ACTION ITEM:
Once you have read the records below, print them again exactly as they stand.

Data items:
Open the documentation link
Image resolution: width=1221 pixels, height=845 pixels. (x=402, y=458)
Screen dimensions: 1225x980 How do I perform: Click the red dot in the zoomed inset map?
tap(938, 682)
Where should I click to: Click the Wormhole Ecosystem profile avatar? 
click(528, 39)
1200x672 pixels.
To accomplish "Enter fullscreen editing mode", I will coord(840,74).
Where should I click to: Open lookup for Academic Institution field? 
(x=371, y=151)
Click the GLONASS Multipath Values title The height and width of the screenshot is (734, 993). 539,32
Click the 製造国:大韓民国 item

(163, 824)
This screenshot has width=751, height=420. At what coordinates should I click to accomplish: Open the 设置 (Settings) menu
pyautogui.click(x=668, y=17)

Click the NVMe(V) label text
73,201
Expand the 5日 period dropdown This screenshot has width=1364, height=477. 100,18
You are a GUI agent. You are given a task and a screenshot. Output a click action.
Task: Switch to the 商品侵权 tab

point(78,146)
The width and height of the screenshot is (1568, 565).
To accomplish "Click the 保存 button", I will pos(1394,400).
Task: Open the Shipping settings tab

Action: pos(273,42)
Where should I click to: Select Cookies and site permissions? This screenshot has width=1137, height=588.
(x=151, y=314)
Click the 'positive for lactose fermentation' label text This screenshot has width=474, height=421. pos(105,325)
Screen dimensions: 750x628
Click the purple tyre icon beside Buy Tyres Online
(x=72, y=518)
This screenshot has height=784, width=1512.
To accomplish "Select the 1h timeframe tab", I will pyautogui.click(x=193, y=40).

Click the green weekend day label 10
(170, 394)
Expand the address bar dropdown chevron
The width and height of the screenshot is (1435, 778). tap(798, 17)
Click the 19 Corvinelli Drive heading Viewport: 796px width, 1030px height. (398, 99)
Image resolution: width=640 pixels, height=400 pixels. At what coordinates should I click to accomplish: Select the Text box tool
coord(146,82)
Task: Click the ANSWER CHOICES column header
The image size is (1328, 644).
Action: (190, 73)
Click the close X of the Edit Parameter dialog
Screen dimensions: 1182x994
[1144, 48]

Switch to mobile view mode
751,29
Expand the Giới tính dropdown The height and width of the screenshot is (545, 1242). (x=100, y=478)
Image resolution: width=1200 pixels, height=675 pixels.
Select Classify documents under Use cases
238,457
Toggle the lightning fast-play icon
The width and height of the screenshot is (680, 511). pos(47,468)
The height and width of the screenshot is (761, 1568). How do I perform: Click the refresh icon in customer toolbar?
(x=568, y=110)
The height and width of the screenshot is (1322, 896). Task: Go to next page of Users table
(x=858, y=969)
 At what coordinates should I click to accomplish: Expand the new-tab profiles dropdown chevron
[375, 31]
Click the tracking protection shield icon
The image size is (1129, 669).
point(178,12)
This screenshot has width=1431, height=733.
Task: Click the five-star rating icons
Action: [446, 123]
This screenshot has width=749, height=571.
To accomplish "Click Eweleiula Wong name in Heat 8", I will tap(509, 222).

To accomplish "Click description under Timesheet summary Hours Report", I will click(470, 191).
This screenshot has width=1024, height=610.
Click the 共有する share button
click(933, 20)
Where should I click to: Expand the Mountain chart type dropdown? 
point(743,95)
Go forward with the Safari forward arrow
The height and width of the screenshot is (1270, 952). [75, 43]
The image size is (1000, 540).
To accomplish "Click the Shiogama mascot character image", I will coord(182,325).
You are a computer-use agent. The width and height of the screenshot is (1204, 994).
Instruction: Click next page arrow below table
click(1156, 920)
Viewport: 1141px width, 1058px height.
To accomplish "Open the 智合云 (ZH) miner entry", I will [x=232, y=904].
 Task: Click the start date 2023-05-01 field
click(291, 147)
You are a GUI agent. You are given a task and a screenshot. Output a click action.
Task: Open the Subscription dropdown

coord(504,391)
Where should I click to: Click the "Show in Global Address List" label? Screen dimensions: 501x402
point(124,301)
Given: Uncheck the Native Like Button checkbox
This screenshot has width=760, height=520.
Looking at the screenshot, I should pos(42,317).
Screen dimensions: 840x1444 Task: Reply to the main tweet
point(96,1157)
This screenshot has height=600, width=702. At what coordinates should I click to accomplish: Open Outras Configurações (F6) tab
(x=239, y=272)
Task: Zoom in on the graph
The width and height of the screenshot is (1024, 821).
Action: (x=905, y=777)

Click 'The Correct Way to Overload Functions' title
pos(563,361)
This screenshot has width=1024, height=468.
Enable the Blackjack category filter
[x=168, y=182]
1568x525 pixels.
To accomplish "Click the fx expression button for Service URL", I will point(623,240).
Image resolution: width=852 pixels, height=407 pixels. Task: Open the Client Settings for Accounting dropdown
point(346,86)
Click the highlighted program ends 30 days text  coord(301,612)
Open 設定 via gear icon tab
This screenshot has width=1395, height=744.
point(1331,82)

REPLY:
Open the documentation link
Image resolution: width=1221 pixels, height=845 pixels. (x=402, y=458)
Screen dimensions: 1225x980 How do I perform: Click the red dot in the zoomed inset map?
tap(938, 682)
Where should I click to: Click the Wormhole Ecosystem profile avatar? 
click(528, 39)
1200x672 pixels.
To accomplish "Enter fullscreen editing mode", I will coord(840,74).
Where should I click to: Open lookup for Academic Institution field? 
(x=371, y=151)
Click the GLONASS Multipath Values title The height and width of the screenshot is (734, 993). 539,32
Click the 製造国:大韓民国 item

(163, 824)
This screenshot has width=751, height=420. At what coordinates should I click to accomplish: Open the 设置 (Settings) menu
pyautogui.click(x=668, y=17)

Click the NVMe(V) label text
73,201
Expand the 5日 period dropdown This screenshot has width=1364, height=477. 100,18
You are a GUI agent. You are given a task and a screenshot. Output a click action.
Task: Switch to the 商品侵权 tab

point(78,146)
The width and height of the screenshot is (1568, 565).
To accomplish "Click the 保存 button", I will pos(1394,400).
Task: Open the Shipping settings tab

Action: pos(273,42)
Where should I click to: Select Cookies and site permissions? This screenshot has width=1137, height=588.
(x=151, y=314)
Click the 'positive for lactose fermentation' label text This screenshot has width=474, height=421. pos(105,325)
Screen dimensions: 750x628
Click the purple tyre icon beside Buy Tyres Online
(x=72, y=518)
This screenshot has height=784, width=1512.
To accomplish "Select the 1h timeframe tab", I will pyautogui.click(x=193, y=40).

Click the green weekend day label 10
(170, 394)
Expand the address bar dropdown chevron
The width and height of the screenshot is (1435, 778). tap(798, 17)
Click the 19 Corvinelli Drive heading Viewport: 796px width, 1030px height. (398, 99)
Image resolution: width=640 pixels, height=400 pixels. At what coordinates should I click to accomplish: Select the Text box tool
coord(146,82)
Task: Click the ANSWER CHOICES column header
The image size is (1328, 644).
Action: (190, 73)
Click the close X of the Edit Parameter dialog
Screen dimensions: 1182x994
[1144, 48]

Switch to mobile view mode
751,29
Expand the Giới tính dropdown The height and width of the screenshot is (545, 1242). (x=100, y=478)
Image resolution: width=1200 pixels, height=675 pixels.
Select Classify documents under Use cases
238,457
Toggle the lightning fast-play icon
The width and height of the screenshot is (680, 511). pos(47,468)
The height and width of the screenshot is (761, 1568). How do I perform: Click the refresh icon in customer toolbar?
(x=568, y=110)
The height and width of the screenshot is (1322, 896). Task: Go to next page of Users table
(x=858, y=969)
 At what coordinates should I click to accomplish: Expand the new-tab profiles dropdown chevron
[375, 31]
Click the tracking protection shield icon
The image size is (1129, 669).
point(178,12)
This screenshot has width=1431, height=733.
Task: Click the five-star rating icons
Action: [446, 123]
This screenshot has width=749, height=571.
To accomplish "Click Eweleiula Wong name in Heat 8", I will tap(509, 222).

To accomplish "Click description under Timesheet summary Hours Report", I will click(470, 191).
This screenshot has width=1024, height=610.
Click the 共有する share button
click(933, 20)
Where should I click to: Expand the Mountain chart type dropdown? 
point(743,95)
Go forward with the Safari forward arrow
The height and width of the screenshot is (1270, 952). [75, 43]
The image size is (1000, 540).
To accomplish "Click the Shiogama mascot character image", I will coord(182,325).
You are a computer-use agent. The width and height of the screenshot is (1204, 994).
Instruction: Click next page arrow below table
click(1156, 920)
Viewport: 1141px width, 1058px height.
To accomplish "Open the 智合云 (ZH) miner entry", I will [x=232, y=904].
 Task: Click the start date 2023-05-01 field
click(291, 147)
You are a GUI agent. You are given a task and a screenshot. Output a click action.
Task: Open the Subscription dropdown

coord(504,391)
Where should I click to: Click the "Show in Global Address List" label? Screen dimensions: 501x402
point(124,301)
Given: Uncheck the Native Like Button checkbox
This screenshot has width=760, height=520.
Looking at the screenshot, I should pos(42,317).
Screen dimensions: 840x1444 Task: Reply to the main tweet
point(96,1157)
This screenshot has height=600, width=702. At what coordinates should I click to accomplish: Open Outras Configurações (F6) tab
(x=239, y=272)
Task: Zoom in on the graph
The width and height of the screenshot is (1024, 821).
Action: (x=905, y=777)

Click 'The Correct Way to Overload Functions' title
pos(563,361)
This screenshot has width=1024, height=468.
Enable the Blackjack category filter
[x=168, y=182]
1568x525 pixels.
To accomplish "Click the fx expression button for Service URL", I will point(623,240).
Image resolution: width=852 pixels, height=407 pixels. Task: Open the Client Settings for Accounting dropdown
point(346,86)
Click the highlighted program ends 30 days text  coord(301,612)
Open 設定 via gear icon tab
This screenshot has width=1395, height=744.
point(1331,82)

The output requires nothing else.